Ceterus peribus, a rise in the amount of oil available on the market (supply) will lead to a price decrease while a rise in the amount of oil that people consume (demand) will lead to a price increase. 

During the early months of the pandemic-induced economic shutdowns, people were hardly travelling or driving their cars. This slashed the demand for oil and led to the massive price drops that occurred in March and April 2020.

In contrast, OECD decisions to reduce collective oil production coupled with the economic sanctions against Russia have limited the amount of oil available on the market. This reduced supply has driven the price back above $100 per barrel.

  1. Financial speculation

Like many commodities, oil is traded on global markets. Anytime markets like this exist, financial speculators emerge to capitalise on expected price changes. 

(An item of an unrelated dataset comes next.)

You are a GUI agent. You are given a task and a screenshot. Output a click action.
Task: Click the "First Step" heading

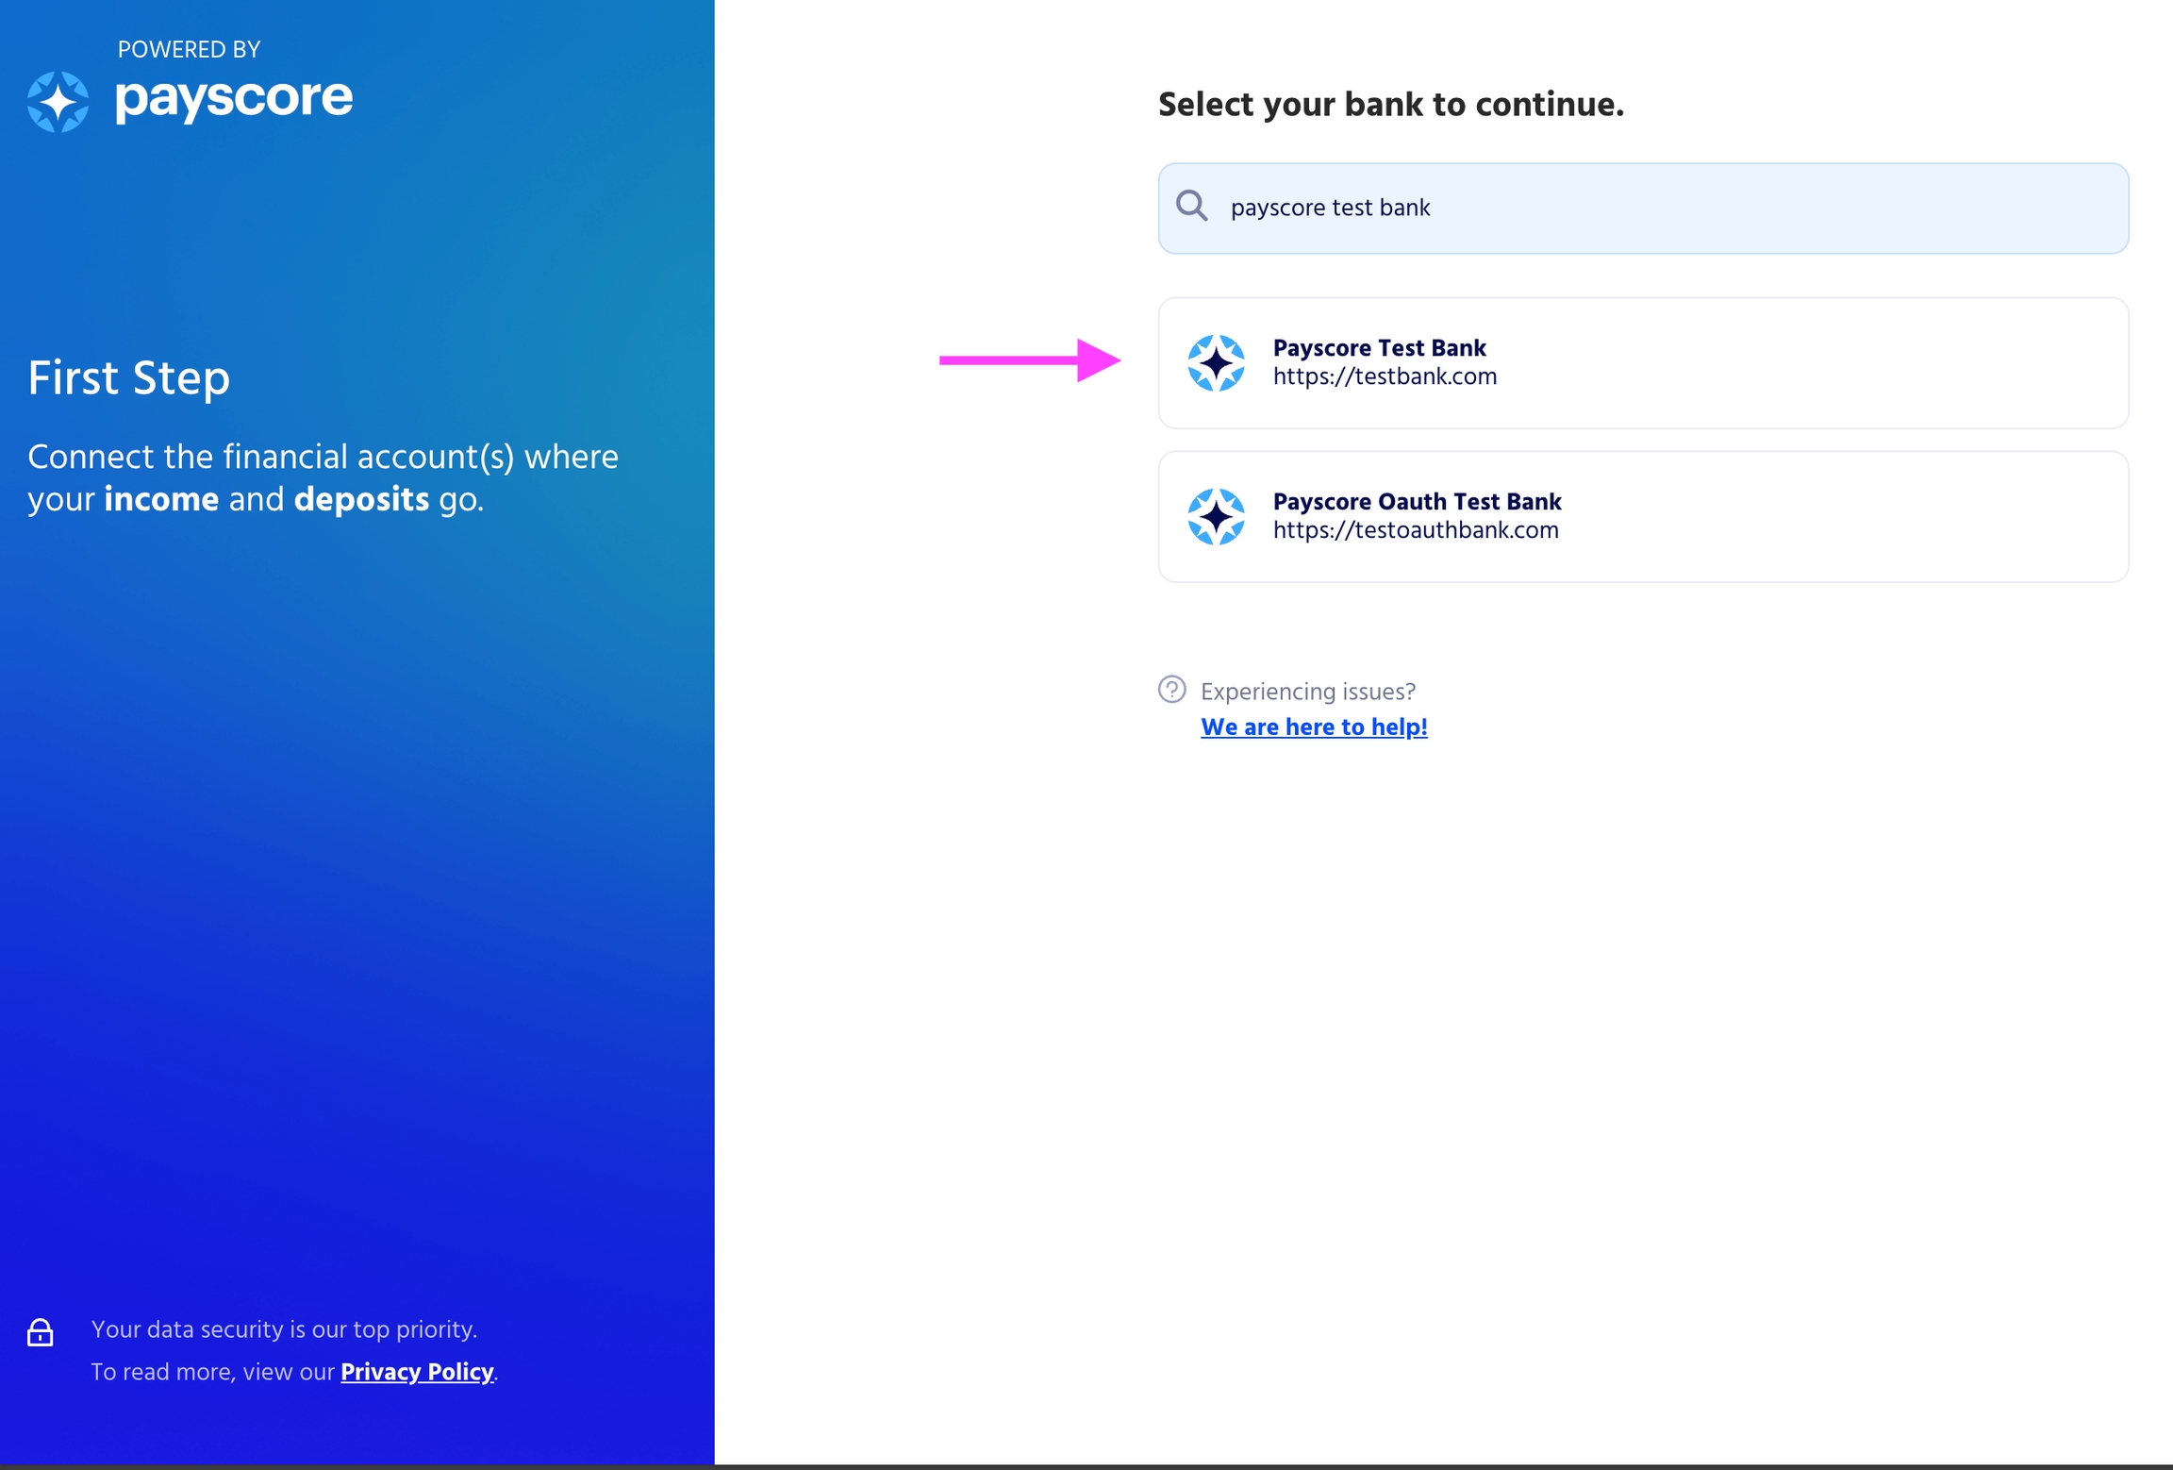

While this financial speculation is often based on robust analyses and decades of wisdom, at its core, it still remains little more than an informed guess about the future. 

Price movements may emerge simply because a critical mass of speculators believe that something tangible will happen, even if it never does.

In some cases, this can even lead to a short-term self-fulfilling prophecy for oil prices. 

If enough speculators believe that oil prices will increase, they are likely to purchase enough oil futures to create the very increase that they are speculating about to begin with.

While this may only happen in extreme examples, it paints the picture that not all oil price movements are based in reality – but some variation can be attributed to the expectation of some hypothetical future reality that may never come to fruition. 

  1. Geopolitical or meteorological events

The third primary driver of oil prices, which is very closely tied to the first two, is geopolitical or metrological events.

The conflict in Ukraine is a top-of-mind example of a geopolitical situation wreaking havoc on oil prices.

Other examples of this could include an unseasonably cold winter which leads to added heating requirements and increased demand for energy sources like oil.

Weather patterns can also impact the supply side of oil production, particularly for offshore drilling rigs during periods of intense coastal weather and tropical storms.

The interplay between these factors

Thinking through some of these examples it becomes clear how geopolitical or meteorological events will create supply and demand changes.

However, these events, once they begin to materialise, can also have an impact on financial speculation. 

For example, the geopolitical event of a military buildup on the Russia-Ukraine border in January 2022, led to financial speculation about how an invasion would impact the actual global supply and demand of oil.

In January it was speculation; on February 24 it was a geopolitical event; now we are beginning to experience the real supply and demand impacts of the invasion.

These, combined with countless other factors in the macroeconomic landscape, have helped set today’s oil price. 

The current state of the world is creating an economic boom for oil-producing regions like Saudi Arabia, but these market conditions will not last forever. 

As the various cycles continue on their respective courses and these three factors continue to change and interact in complex ways, the prices will change yet again.

Such is the boom and bust cycle of the oil industry.